Anxiolytic-like effect of neuropeptide S in the rat defensive burying

Abstract

Neuropeptide S (NPS) has been recently identified as the endogenous ligand of a previously orphan G-protein-coupled receptor now named NPSR. Both NPS and its receptor are expressed in the brain, where they modulate different functions. In particular, it has been demonstrated that intracerebroventricular (i.c.v.) injection of NPS in rodents increases wakefulness and promotes anxiolytic-like effects. In the present study we used the defensive burying (DB) test in rats to further investigate the action of human NPS (0.1–10 nmol, i.c.v.) on anxiety-related behaviors. Diazepam (1.5 mg/kg, i.p.) and caffeine (20 mg/kg, i.p.) were used in parallel experiments as standard anxiolytic and anxiogenic drugs, respectively. None of the tested drugs produced statistical differences in the latency to contact the probe, burying behavior latency, number of shocks received or immobility/freezing duration. Caffeine increased cumulative burying behavior and the buried bedding height in a statistically significant manner thus promoting anxiogenic like effects. Opposite results were obtained with diazepam that significantly reduced these behavioral parameters. The anxiolytic-like action of diazepam was mimicked by NPS that reduced cumulative burying behavior in a dose dependent manner. Collectively, robust anxiolytic-like effects were recorded in response to NPS in the DB test. These results are of particular interest since the outcome of this assay is marginally influenced by drug effects on locomotor activity. In conclusion, we provide further evidence that NPS evokes genuine anxiolytic-like effects in the rat; therefore NPSR selective agonists are worthy of development as innovative drugs for the treatment of anxiety disorders.

Introduction

Neuropeptide S (NPS) is a newly identified peptide transmitter that is involved in the regulation of anxiety and wakefulness [33]. Reverse pharmacology studies led to the identification of NPS as the endogenous ligand of the NPS receptor (NPSR), a former orphan G-protein-coupled receptor [33]. NPS has strong sequence conservation across mammalian species [22] and is named after a highly conserved N-terminal serine at position 1. As an agonist of NPSR, NPS produces an increase in free intracellular calcium and cyclic adenosine mono-phosphate accumulation [13], [33] indicating a coupling with both Gq and Gs proteins [21].

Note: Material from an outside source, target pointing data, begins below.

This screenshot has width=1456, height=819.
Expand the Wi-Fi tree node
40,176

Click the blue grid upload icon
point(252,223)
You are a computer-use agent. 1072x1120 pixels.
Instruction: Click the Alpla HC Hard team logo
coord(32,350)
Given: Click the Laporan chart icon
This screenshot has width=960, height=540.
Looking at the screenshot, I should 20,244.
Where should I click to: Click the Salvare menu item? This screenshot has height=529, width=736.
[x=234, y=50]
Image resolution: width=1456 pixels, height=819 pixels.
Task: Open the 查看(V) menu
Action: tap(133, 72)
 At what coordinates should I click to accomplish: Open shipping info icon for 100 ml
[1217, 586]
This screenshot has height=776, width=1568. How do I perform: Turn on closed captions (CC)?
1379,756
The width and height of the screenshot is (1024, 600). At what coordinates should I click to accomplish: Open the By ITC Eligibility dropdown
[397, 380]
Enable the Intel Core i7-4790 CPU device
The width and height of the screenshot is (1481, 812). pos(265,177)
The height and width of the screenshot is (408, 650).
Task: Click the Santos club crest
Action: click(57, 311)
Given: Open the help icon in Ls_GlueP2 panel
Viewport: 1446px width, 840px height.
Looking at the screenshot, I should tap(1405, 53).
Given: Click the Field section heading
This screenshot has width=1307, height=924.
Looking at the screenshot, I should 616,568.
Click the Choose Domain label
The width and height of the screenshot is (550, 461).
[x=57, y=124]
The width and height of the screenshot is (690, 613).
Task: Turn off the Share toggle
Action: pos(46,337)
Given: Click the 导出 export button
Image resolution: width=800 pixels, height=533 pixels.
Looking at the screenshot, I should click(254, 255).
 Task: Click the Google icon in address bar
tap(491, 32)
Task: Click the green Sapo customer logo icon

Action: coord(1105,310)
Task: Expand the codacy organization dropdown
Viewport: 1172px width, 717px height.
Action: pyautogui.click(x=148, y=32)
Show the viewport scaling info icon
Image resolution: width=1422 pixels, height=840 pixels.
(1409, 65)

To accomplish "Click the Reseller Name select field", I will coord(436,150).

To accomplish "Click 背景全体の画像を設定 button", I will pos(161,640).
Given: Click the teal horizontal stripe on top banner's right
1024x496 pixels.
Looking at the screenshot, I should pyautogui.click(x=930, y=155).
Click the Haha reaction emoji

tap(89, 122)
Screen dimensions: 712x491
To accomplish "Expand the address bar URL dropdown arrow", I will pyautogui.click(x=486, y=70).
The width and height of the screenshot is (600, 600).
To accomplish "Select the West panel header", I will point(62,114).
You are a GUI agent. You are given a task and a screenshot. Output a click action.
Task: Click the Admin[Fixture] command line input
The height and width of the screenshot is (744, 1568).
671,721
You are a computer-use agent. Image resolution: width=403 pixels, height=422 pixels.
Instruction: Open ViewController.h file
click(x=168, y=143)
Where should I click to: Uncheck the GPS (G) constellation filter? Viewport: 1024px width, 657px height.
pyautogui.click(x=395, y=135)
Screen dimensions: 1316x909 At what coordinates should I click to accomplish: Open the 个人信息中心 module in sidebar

NPSR is widely expressed throughout the nervous system: highest levels of the receptor are found in cortex, thalamus, hypothalamus and amygdala and low levels in the brainstem while the NPS precursor mRNA is expressed strongly in a few brain areas including the locus coeruleus (LC) area, the principle sensory trigeminal nucleus and the lateral parabrachial nucleus of the brainstem [33], [32].

This pattern of expression may be consistent with a role for NPS in arousal, regulation of food intake and anxiety [3], [27], [33]. NPS appears to induce behavioral activation and induce wakefulness, but at the same time, produces an anxiolytic-like effect, a paradox shared also by nicotine [16]. This suggests that arousal and stress are not always closely linked indicating that diverse sets of responses may be involved and different neurotransmitter systems implicated in these conditions [12]. NPS was repeatedly shown to produce anxiolytic-like effects in mice exposed to several different anxiety-predictive paradigms and increase locomotor activity [33], [23], [18].

Indeed, centrally administered NPS could produce an anxiolytic-like profile that was independent of the motor-activating effects of the peptide [33]. Since hyperlocomotion may be associated to emotional consequences, particularly in stressful conditions, the present study was designed to investigate the effect of NPS with the aim of minimizing its possible confounding effect on locomotion. For this purpose, we chose the rat defensive burying (DB) test. This assay measures fear-like responses of composite nature, generated by exposure to stressful environmental conditions and is established for its sensitivity to conventional anxiolytic tranquilizers and anxiogenic compounds [11].

The DB test had been previously validated [30], under the present experimental conditions, with prototypical anxiolytic (i.e. diazepam) and anxiogenic (i.e. caffeine) compounds on the basis of dose-response curves in anxiety tests [15], [14] and controlled for effects on sensorimotor function (results not shown). In the current experiments, the timing scheduled in this behavioral assay in the rat was assessed using the highest dose of NPS (10 nmol/rat) in preliminary time-effect experiments on the basis of personal and other groups’ [27] observations. The effects elicited by NPS were compared to those evoked, under the same experimental conditions, by the aforementioned reference stimulant and anxiolytic drugs, caffeine (20 mg/kg, i.p.) and diazepam (1.5 mg/kg, i.p.).

Our hypothesis was to demonstrate a clear cut anxiolytic effect of NPS using the rat defensive burying test, an assay that is marginally affected by locomotor changes.